Work order
Scan the entries below and extract each line with the word "Increase" in it.

______________________________

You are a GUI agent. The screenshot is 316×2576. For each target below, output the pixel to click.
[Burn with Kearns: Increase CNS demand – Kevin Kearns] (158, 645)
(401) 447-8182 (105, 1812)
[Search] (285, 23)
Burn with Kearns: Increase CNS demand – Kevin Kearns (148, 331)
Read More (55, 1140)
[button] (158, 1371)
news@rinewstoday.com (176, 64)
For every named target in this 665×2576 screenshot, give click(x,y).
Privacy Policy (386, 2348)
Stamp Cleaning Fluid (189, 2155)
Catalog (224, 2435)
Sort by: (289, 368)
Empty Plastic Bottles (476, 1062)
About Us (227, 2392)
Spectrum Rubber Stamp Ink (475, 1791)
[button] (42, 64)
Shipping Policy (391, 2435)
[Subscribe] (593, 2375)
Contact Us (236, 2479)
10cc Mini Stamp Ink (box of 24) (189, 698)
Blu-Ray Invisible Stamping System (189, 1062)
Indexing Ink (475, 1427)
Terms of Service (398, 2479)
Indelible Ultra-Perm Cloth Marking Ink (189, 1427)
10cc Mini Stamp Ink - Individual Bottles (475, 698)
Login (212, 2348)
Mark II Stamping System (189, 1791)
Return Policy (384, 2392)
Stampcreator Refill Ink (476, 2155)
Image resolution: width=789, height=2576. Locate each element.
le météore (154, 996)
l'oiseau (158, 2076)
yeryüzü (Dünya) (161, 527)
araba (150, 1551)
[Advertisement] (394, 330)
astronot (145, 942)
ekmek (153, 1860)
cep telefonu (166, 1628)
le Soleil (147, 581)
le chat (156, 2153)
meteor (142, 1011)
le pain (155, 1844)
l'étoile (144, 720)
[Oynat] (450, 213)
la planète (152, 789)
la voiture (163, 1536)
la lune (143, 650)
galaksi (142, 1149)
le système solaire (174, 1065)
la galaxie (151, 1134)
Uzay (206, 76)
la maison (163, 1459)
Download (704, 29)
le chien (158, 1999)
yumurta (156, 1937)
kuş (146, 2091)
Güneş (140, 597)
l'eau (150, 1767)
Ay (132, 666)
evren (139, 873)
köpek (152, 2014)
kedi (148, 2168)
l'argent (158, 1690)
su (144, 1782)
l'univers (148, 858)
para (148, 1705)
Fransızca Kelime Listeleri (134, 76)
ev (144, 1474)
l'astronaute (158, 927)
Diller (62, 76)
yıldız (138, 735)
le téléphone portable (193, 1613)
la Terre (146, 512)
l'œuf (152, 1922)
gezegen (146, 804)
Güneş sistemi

______________________________

Your solution
[Burn with Kearns: Increase CNS demand – Kevin Kearns] (158, 645)
Burn with Kearns: Increase CNS demand – Kevin Kearns (148, 331)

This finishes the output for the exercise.